O aquífero do Nebrasca é mais preservado do que o de outros estados americanos, como o Texas, por exemplo. Isso se deve justamente ao fato dos investimentos feitos nos atuais sistemas de irrigação, que utilizam os recursos hídricos de forma mais sustentável, reduzindo o impacto no meio ambiente.

WORKSHOP – Na tarde desta quinta-feira aconteceu, no auditório do Simepar, o Workshop Águas Subterrâneas no Paraná, que apresentou detalhes do IrrigaSIM e trouxe debates sobre a importância do monitoramento das águas subterrâneas e da modelagem aplicada à gestão de aquíferos, além de outorga e regularização.

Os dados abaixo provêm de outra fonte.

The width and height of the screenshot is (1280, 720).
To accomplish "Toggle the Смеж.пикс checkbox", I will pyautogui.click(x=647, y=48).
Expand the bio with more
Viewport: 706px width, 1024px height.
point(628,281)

O evento contou com apresentações dos pesquisadores do Simepar e do professor Christopher Neale, envolvidos no IrrigaSIM, além de palestras do professor Gustavo Athaide, da UFPR, do professor Glauco Zely da Silva Eger, da Universidade Federal do Rio de Janeiro (UFRJ), e de Nizara Sanches, do Instituto Água e Terra (IAT). As atividades encerraram com uma mesa-redonda, para debater os desafios do setor.

PRESENÇAS – Também estiveram presentes na reunião o professor João Carlos Bespalhok Filho, da Universidade Federal do Paraná (UFPR), que capacita alunos para atuarem no projeto; e Raul Alberto Marcon, coordenador de Gestão de Recursos Hídricos na Sanepar, que acompanha a implantação de cada etapa do estudo.